_TASK DIRECTIONS_:
Give the number of lines in these entries that contain "agent", and nothing more.

_RECORDS PROVIDED_:

○ ○ ○ ○ ○

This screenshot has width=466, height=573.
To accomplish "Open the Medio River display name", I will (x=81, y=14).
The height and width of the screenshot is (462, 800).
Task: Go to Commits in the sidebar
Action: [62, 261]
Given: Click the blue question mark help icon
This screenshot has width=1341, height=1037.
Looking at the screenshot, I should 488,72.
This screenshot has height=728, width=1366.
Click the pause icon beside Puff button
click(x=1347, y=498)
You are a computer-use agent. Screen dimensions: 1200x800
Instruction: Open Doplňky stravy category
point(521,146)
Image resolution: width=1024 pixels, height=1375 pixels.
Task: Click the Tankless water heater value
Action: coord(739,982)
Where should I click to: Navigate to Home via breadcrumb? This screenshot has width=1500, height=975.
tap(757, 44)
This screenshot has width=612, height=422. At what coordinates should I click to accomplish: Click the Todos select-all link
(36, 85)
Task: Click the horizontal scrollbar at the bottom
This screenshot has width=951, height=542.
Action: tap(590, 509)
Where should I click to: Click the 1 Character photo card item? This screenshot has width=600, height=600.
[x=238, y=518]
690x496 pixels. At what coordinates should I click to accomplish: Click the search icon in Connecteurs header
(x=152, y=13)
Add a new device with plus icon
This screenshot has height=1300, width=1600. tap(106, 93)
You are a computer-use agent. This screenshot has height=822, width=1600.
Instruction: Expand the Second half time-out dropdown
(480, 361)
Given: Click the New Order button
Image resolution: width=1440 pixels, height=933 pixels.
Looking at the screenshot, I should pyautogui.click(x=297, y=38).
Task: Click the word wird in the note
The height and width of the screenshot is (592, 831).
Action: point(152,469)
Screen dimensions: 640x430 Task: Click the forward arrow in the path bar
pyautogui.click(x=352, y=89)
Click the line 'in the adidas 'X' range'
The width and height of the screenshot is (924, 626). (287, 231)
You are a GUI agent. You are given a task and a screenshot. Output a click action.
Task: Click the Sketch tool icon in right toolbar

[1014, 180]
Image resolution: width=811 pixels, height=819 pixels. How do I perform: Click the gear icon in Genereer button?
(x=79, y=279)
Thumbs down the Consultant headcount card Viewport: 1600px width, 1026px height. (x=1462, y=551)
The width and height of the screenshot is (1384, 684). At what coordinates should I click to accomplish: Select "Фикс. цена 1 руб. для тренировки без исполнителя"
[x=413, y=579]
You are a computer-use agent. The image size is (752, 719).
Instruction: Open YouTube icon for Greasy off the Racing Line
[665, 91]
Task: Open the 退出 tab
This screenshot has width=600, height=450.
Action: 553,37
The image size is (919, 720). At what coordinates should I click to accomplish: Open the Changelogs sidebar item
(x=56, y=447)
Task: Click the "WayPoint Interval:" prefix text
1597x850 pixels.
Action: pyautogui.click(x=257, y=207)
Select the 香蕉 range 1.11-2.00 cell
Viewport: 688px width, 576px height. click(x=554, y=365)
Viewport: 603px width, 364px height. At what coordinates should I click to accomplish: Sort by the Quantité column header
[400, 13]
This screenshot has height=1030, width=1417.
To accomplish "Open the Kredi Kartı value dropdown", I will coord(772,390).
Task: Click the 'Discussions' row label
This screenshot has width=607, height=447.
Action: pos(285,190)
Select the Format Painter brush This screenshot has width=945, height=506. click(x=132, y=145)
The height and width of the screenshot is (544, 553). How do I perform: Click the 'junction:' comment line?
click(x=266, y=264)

○ ○ ○ ○ ○

_EXERCISE OUTPUT_:
4